As well as the big theoretical questions, conference spent a good deal of time discussing the precise detail of the demands we ought to raise in the here and now – indeed around half of the allocated time was used to fine-tune the section headed ‘Immediate demands’. Orthodox Trotskyists totally disapprove of this ‘minimum’ section of the Draft programme (although many seem to agree with large parts of its actual content), believing that the mere existence of such a section damns the organisation upholding it as incorrigibly reformist. Of course, this ignores the fact that the Bolsheviks themselves favoured the minimum-maximum format. In practice, however, the so-called ‘transitional demands’ of such comrades frequently end up bowing to spontaneity, echoing whatever calls are currently being heard within the working class.
No such objections are raised within the CPGB – for us our ‘minimum’ demands for extreme democracy and for capital to fully meet workers’ needs in every sphere are part and parcel of the revolutionary mobilisation of the Communist Party.
In addition to those contained in the 1995 version, the Draft programme now has new ‘Immediate demands’ subsections on the environment, sexual freedom, health and education. The conference featured intense debate on what ought to be raised in relation to, among other things, working conditions, women’s rights, religious and private schools, and state elections.
On the latter, there was an interesting discussion on our demand for proportional representation and the extent to which this conflicts with the recallability of elected representatives.
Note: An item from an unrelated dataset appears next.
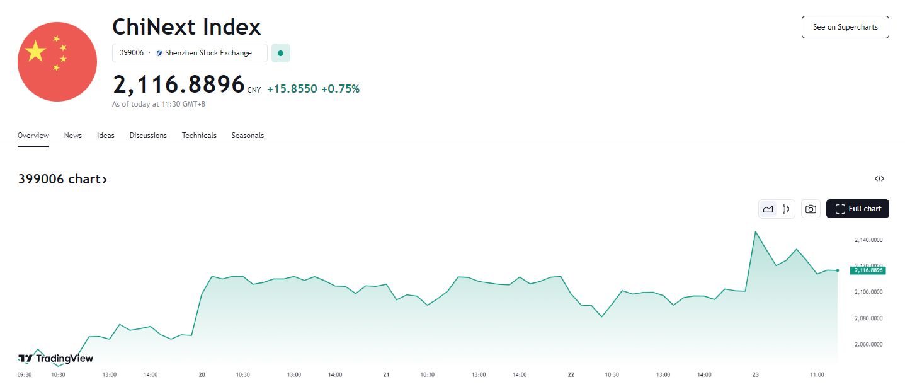Open the Seasonals tab
Screen dimensions: 905x389
click(x=248, y=136)
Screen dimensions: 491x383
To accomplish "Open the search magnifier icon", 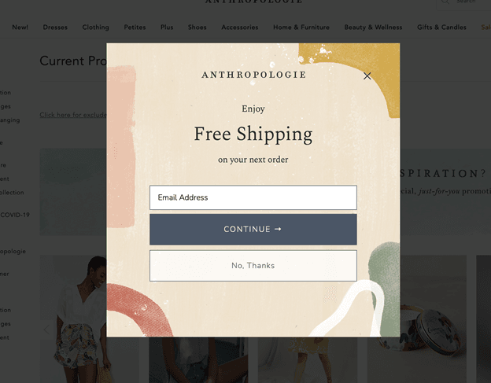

The majority view is that recallability ought to be exercised by parties and this, in conjunction with annual elections, would ensure that rogue representatives could be rapidly replaced. However, when it came to the debate on elections under socialism, it was agreed to leave the precise method open, removing the previous commitment to PR.
This was one of the many areas where views that had previously appeared to sharply diverge were seen to come together. As comrade Fischer said, it was the kind of democracy in action that a Communist Party will practise.